The Change Management subprocess and the Release & Deployment Management subprocess are highly important during this phase. Since the cloud is a shared resource, joint transition planning with the cloud provider(s) is critical to minimize any disruptions. The key here is for IT to successfully manage the transition of a mix of solution releases/changes across a range of suppliers with varying schedules and priorities.

Service Operations
The objective of the service operations phase is to ensure that the IT services are delivered effectively, efficiently, and of high quality. The tasks and activities that make up the service operations lifecycle include the more routine operational requirements such as resolving service failures, fulfilling user requests, and resolving problems.
For most IT enterprises, the standards and metrics used to govern the services are codified within an SLA. The principle here is to ensure that expected value is being delivered regularly and that remediation of any disruption is coordinated across the relevant providers. All existing ITSM operational processes will remain relevant but likely will require some tweaks for cloud environments.

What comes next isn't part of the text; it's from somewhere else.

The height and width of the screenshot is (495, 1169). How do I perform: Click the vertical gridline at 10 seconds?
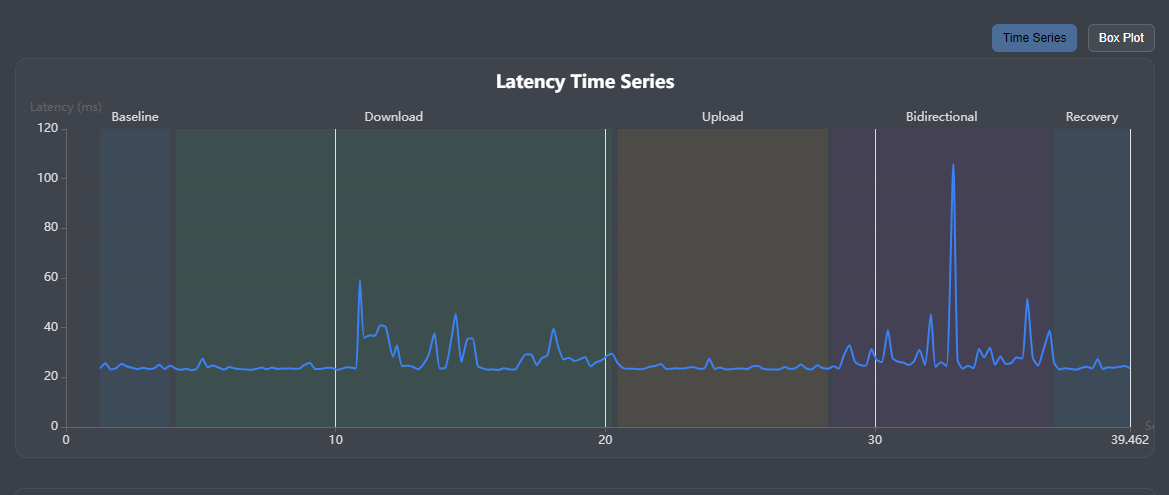click(x=335, y=277)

Since the cloud-based services are naturally outsourced, it is important that the Incident, Problem and Event Management processes of the cloud provider and corresponding in-house processes are well-coordinated and preferably integrated (e.g., in-house incident management processes need to monitor alerts leveraging cloud-based tools and, at the same time, alerts from more traditional enterprise tools that are likely to exist within a hybrid environment).
Additionally, the cloud allows for standard ‘low risk’ changes (e.g., provisioning of computing power, memory, etc.) to be automated through configuration. Such standardized changes can be defined (and automated simultaneously) during the request fulfillment process in order to allow for a significantly better user experience.
Since some of the traditional security mechanisms, like firewalls, etc., do not work as well (by themselves) in a cloud environment, access management processes and tools become critical to manage access rights to the data and other resources in the cloud; hence, needs to be strengthened.

Continual Service Improvement
The objective of this phase is to continually improve the effectiveness, efficiencies, and quality of IT processes and services, based on continual learning from past performance.
For cloud computing, this phase should focus on two themes: 1) improvement of services currently in the cloud; and 2) bringing more services into the cloud given the flexibility and cost benefits. For these, a Cloud Center of Excellence (CCOE) plays a pivotal role in the adoption of cloud services by an organization.
IT organizations should ensure that their cloud provider(s) are integrated into the continuous improvement processes with full and transparent access to monitoring and feedback results.
Conclusion
ITSM’s process-based foundation is still very relevant in the rapidly changing digital landscape. But it must evolve its approach to align with the needs of business users and enable them to respond to increased competitive pressures.
Not everything will move to the cloud, nor is this recommended. But agility and velocity are likely to continue to be focused upon as key evolutionary themes going forward. While there is no “one size fits all” answer here, as much as possible, ITSM organizations should look to reorient themselves from a ‘control’ mechanism to more of a ‘delegate and govern’ construct.
Also, automation should be leveraged where practical to build guardrails while embedding process efficiencies.
It is likely that non-traditional environments driven by DevOps (or now DevSecOps) and Product Management approaches will challenge existing centralized models. And it is likely that, in large enterprises with a mix of traditional and non-traditional environments in coexistence, the right balance between centralized and decentralized (federated) structures needs to be established as a basis for a Service Management Office.